When I was told my childrens primary school (150pupils) was nearly 5 times the last 400 seat company I supported part time I looked at getting some of that easy money.
It would seem that some huge backhanders have been paid to ensure no-one else gets a look-in. I mean no-one can be so stupid as to have competitive tendering without any competition can they?
£3.500 for a PC sounds good in a headline but it's more complicated than that.
Much of Government doesn't buy PCs standalone. Rather they buy a managed service which includes hardware. software, servers for the PC to talk to, space in data centres to host the servers, people to call if the hardware goes wrong and so on.
For this they pay a monthly charge per seat.
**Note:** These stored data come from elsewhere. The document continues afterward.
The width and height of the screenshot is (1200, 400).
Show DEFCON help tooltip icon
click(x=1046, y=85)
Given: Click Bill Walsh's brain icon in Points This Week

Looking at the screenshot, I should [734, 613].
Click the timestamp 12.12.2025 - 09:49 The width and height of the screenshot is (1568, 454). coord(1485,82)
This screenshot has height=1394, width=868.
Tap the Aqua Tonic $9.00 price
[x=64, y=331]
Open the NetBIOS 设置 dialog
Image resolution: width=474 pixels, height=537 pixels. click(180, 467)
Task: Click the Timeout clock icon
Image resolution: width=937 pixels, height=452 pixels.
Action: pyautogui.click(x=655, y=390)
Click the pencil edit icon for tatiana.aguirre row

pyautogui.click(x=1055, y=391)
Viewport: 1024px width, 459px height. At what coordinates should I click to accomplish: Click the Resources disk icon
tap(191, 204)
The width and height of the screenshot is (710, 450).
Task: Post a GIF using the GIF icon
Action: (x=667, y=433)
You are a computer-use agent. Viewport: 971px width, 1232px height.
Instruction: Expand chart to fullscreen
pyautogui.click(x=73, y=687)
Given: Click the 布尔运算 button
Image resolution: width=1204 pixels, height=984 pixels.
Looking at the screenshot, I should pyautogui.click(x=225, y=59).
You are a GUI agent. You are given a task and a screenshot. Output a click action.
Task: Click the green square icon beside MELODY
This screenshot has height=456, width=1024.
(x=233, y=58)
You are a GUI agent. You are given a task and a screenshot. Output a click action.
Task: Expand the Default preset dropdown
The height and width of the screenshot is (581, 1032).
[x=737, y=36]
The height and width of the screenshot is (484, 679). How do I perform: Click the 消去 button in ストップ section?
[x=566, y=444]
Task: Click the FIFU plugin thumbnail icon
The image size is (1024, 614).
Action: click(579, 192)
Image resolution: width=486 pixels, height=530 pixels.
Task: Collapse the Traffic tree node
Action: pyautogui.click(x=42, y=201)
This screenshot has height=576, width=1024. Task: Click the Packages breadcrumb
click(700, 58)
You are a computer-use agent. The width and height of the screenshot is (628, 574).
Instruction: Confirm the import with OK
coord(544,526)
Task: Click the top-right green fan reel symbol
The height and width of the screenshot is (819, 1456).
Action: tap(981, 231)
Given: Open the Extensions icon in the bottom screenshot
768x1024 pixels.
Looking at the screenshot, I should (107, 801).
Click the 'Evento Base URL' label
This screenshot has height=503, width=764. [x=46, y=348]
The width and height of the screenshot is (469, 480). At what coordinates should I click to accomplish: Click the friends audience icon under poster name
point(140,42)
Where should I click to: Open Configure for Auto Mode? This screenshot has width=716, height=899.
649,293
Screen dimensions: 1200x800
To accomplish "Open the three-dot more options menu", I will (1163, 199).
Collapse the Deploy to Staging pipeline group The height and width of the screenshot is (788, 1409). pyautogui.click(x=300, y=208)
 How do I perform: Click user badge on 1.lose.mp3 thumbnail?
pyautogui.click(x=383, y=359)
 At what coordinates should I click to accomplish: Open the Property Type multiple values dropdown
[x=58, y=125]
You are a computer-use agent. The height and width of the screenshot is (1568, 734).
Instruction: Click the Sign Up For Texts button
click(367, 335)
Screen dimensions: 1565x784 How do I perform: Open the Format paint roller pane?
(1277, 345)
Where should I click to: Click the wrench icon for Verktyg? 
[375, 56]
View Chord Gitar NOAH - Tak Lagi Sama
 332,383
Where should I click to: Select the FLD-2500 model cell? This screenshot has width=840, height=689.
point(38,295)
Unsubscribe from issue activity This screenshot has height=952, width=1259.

No doubt if you divide the cost of the contract by number of seats you will get a high number but it includes much more than just the PCs...
I love the way when someone mentions using opensource software, people start mentioning people won't accept a desktop not running windows with office. And maybe that's true, but I doubt the software costs on that PC are due to windows and office.
Proprietary VPNs, security systems, encryption software, email systems, SSO systems, Windows servers are all some of the things that CAN be changed and would remove a lot of the cost + lock ins. If done well, end users wouldnt even notice.
If you target performance at 40-70% of leading edge performance you can select motherboard, cpu, memory, case, large monitor, hard drive.. for CAD$800 retail easy. Another $700 for admin, service and SUV costs.. The remaining CAD$2000 is a lot of pounds of gravy.
That kind of money is a lot for a basic word processor machine, but a dual Xeon workstation fully loaded with RAM? The list on a HP box like that is £4916 + VAT. If the department in question is running high end financial simulations then they NEED the workstation spec machine, not some crappy little Celeron box.
Actually, if you try to force all government employees to switch from Windows and Office to open-source equivalents, you will end up with strikes. They will HATE having to start over and learn new interfaces and ways to do things. They'd also be unproductive for months while they learn.
Also, keep in mind that open-source usually means you get the software for free but then you pay for support. Better add that up too.
I wonder if these government PCs come with enterprise-class storage. For example a WD 2TB enterprise-class drive (WD2003FYYS) usually costs twice as much as a desktop class drive with pretty much the same speed and capacity (WD2002FAEX). That might explain a few things.